Von Kersten Knipp | 19.11.2011
    Ideologien können vielerlei Formen annehmen – auch die des Humors, oder besser: dessen, was als Humor verkauft wird. Der Karnevalsredner Jean Müller versuchte sich an der Verbindung von hartem Antisemitismus und lokaler Tradition, indem er den Judenhass in die Bütt´, zum Rednerpult der Kölner Karnevalisten trug. Die Ausstellungsmacher haben die Rede nachsprechen lassen.

    "Es tät sich alles freue: / Mir sin jetzt bal so wick / me werde jetzt in Deutschland / die Jüdde endlich quitt / in jeder Stroß da hätt man / ne Jüddelade stonn / et jitt noch immer Dumme, die dabei kaufe jonn"

    Der Karneval bot den Nationalsozialisten eine Möglichkeit, ihre Ideologie unters Volk zu bringen. Dabei gingen sie subtil vor. So hüteten sie sich, die Dinge allzu offen anzusprechen. So direkt wie Jean Müller äußerten sie sich nur selten. Der Historiker Markus Leifeld, Kurator der Ausstellung:

    "Die harte Ideologie ist sehr verbrämt, "humoristisch", wenn man das so sagen darf, transportiert worden. Also ein Beispiel vielleicht: Die Entrechtung der Juden in den sogenannten Nürnberger "Rassegesetzen" ist kommentiert worden von den Karnevalisten in einem Motivwagen mit, auf Hochdeutsch "Dem haben sie auf den Schlips getreten", also bodenlose Verharmlosung der Entrechtung der Juden."
    Eben das war gewollt: Die Ideologie musste harmlos präsentiert werden. Auf diese Art, so das Kalkül der Nazis, würde sie von den Karnevalsfreunden am ehesten aufgegriffen. Markus Leifeld:

    "Das war eben in Köln deshalb auch so perfide, weil man den Humor genutzt hat, um Antisemitismus zu verbreiten."

    Und wie überall sonst, wurden die Juden auch im Karneval von der Bühne geschoben. Die Ausstellung dokumentiert das Schicksal des jüdischen Karnevalisten David Hans Tobar, seit 1919 eine feste Größe im Kölner Karneval. Nach 1933 ließen ihn die Kölner Karnevalsgesellschaften kaum mehr auftreten – und das, obwohl Tobar eine kulturkonservative Weltsicht vertrat, die zum Geist der Zeit passte.

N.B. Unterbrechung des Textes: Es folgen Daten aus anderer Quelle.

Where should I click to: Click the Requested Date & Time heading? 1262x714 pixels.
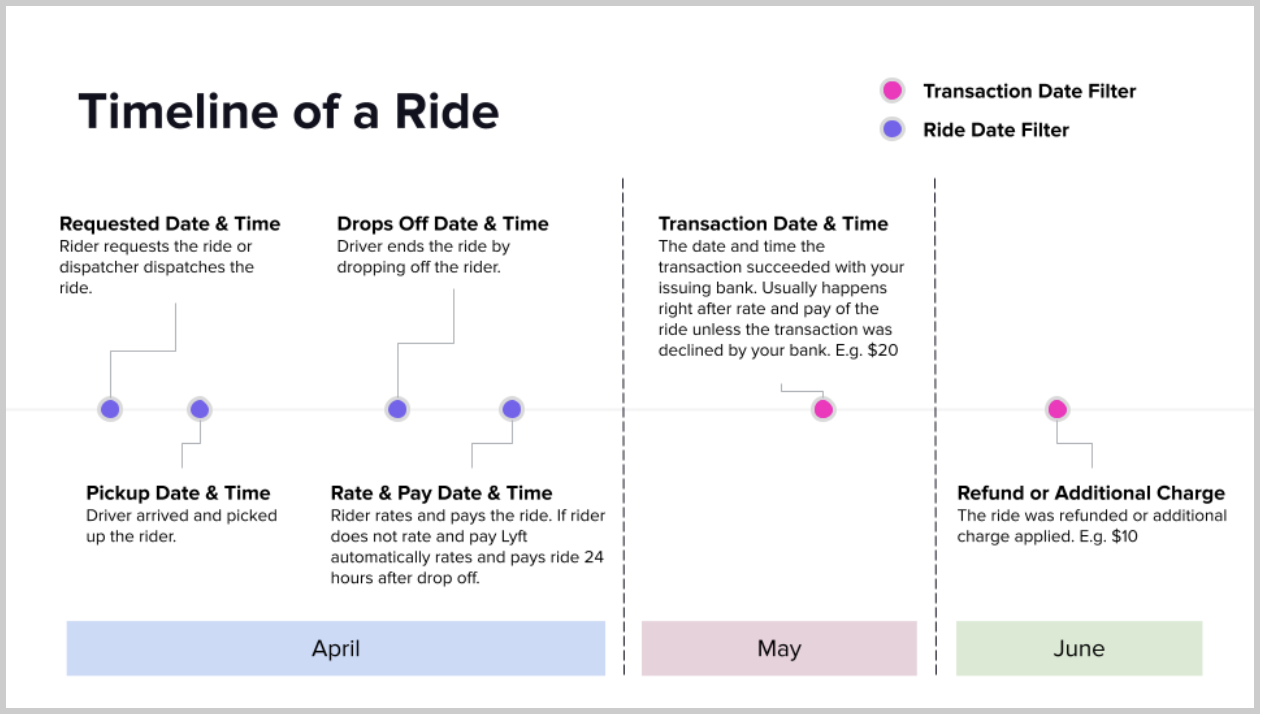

Etwa in seiner hier nachgesprochenen Auseinandersetzung mit der neuen Musik der Zeit, dem Jazz.

    "Die Menschen von heut´/ tanzen wie nicht gescheit / Wer dünn ist, muss tanzen, und es tanzt der, der fett / die Klugen und Doofen, nichts wollen sie wie schwoofen / Sie tanzen beim Wachen und sie tanzen im Bett / sie foxen und jazzen allein und in Massen / verlasst euch, der kann´s. ... Jazzband hör´s Kreischen zum Steinerweichen"

    Tobar konnte schließlich nur noch bei jüdischen Veranstaltungen auftreten. 1939 emigrierte er in die USA. Eintreten mochte kaum einer für ihn – wie der Widerstand der Karnevalisten ohnehin recht schwach war. Markus Leifeld:

    "Es gab viele, viele Mitläufer, die das passiv akzeptiert haben, dass der Karneval instrumentalisiert wurde. Es gab aber gerade in den höheren Rängen von den Entscheidungsträgern bereitwillige Mittäter, möchte ich sagen, die eben die Ideologie mitgetragen und mitverbreitet haben."

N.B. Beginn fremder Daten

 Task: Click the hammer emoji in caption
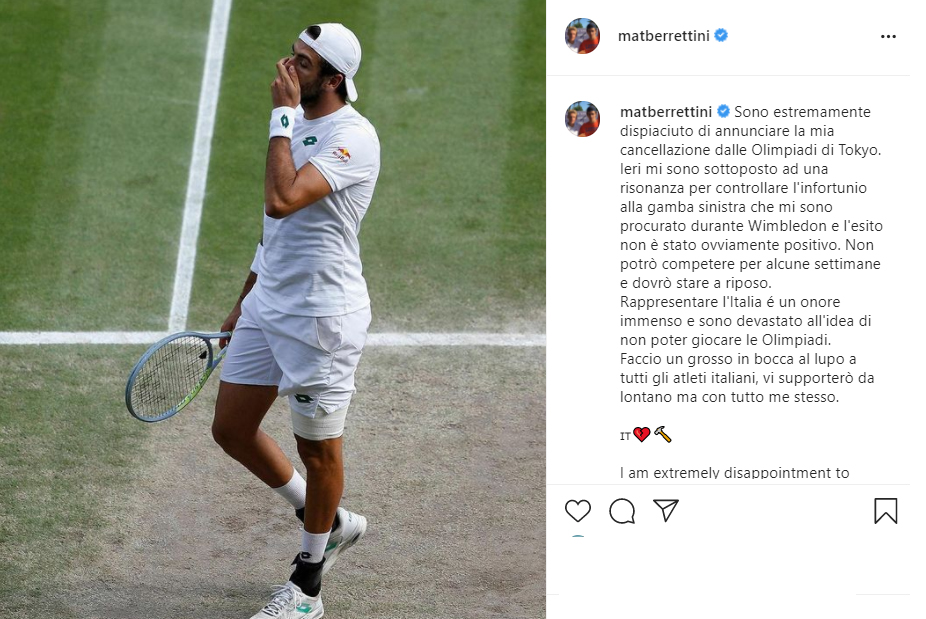[x=663, y=435]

    Eine große Ausnahme aber gab es: Karl Küpper. In seinen Reden verulkte er das NS-Regime, so etwa in seiner für die Ausstellung nachgesprochenen Rede als "Berichterstatter aus Abessinien" Mitte der 30er-Jahre, in der er auf den Hitlergruß, die erhobene Hand, anspielte.

    "Arrivideci – Is et am räne? Hasta e vistal – habt ihr Butter? Ich han een Krakehlkopfentzündung."

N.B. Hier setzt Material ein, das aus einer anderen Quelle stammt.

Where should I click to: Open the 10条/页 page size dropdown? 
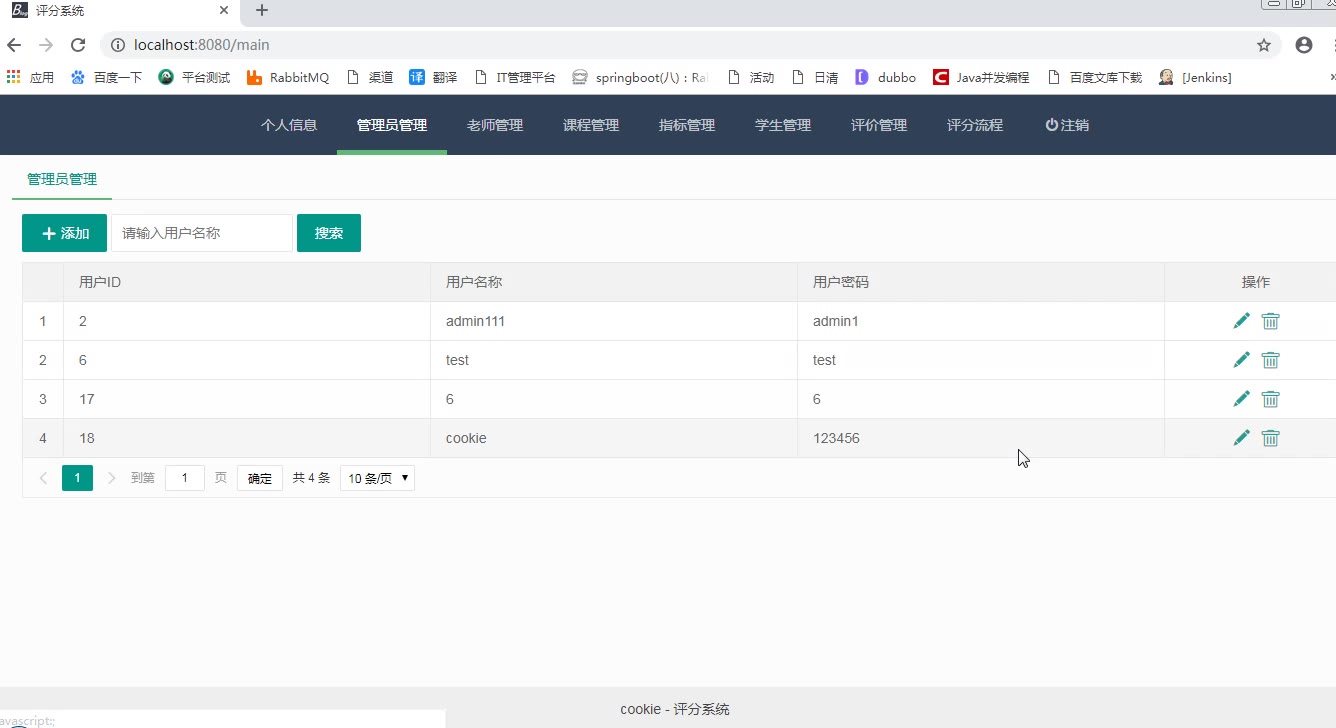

    Karl Küpper hatte sich von den Nazis während ihrer gesmaten Regierungszeit nicht einschüchtern lassen. Ihn schütze auch seine große Popularität. So konnte er in seiner Rede "Der verdötschte Soldat" als einer der ersten auch das Ende des NS-Regimes feiern.

    "Volksjenosse, Volksjenossinen, / Tach zusamme / Et is nit mie am räne / mer hamjetzt e sue Wetter / mer han keine "Westdeutsche Beobachter" mie / mir werden nit mie beobachtet / mehr ham jetzt de "Kölsche Kurier" / mer sin jetzt endlich kuriert."

    Die Ausstellung setzt die Zeit anschaulich in Szene. Die Ausstellungsstücke – vor allem Fotos, Videofilme aus jenen Jahren, dazu Tondokumente und nachgesprochene Büttenreden – sind historisch gründlich aufbereitet und dokumentiert. Und der Ausstellungssaal selbst, einer der wuchtigen Räume des EL-De-Hauses, in dem die Nazis ihre Opfer gefangen hielten und folterten, gibt einen geradezu physischen Eindruck von der Beklemmung jener Zeit, wie sie zumindest jene spürten, die sich dem Regime nicht einmal als Narren ergeben wollten.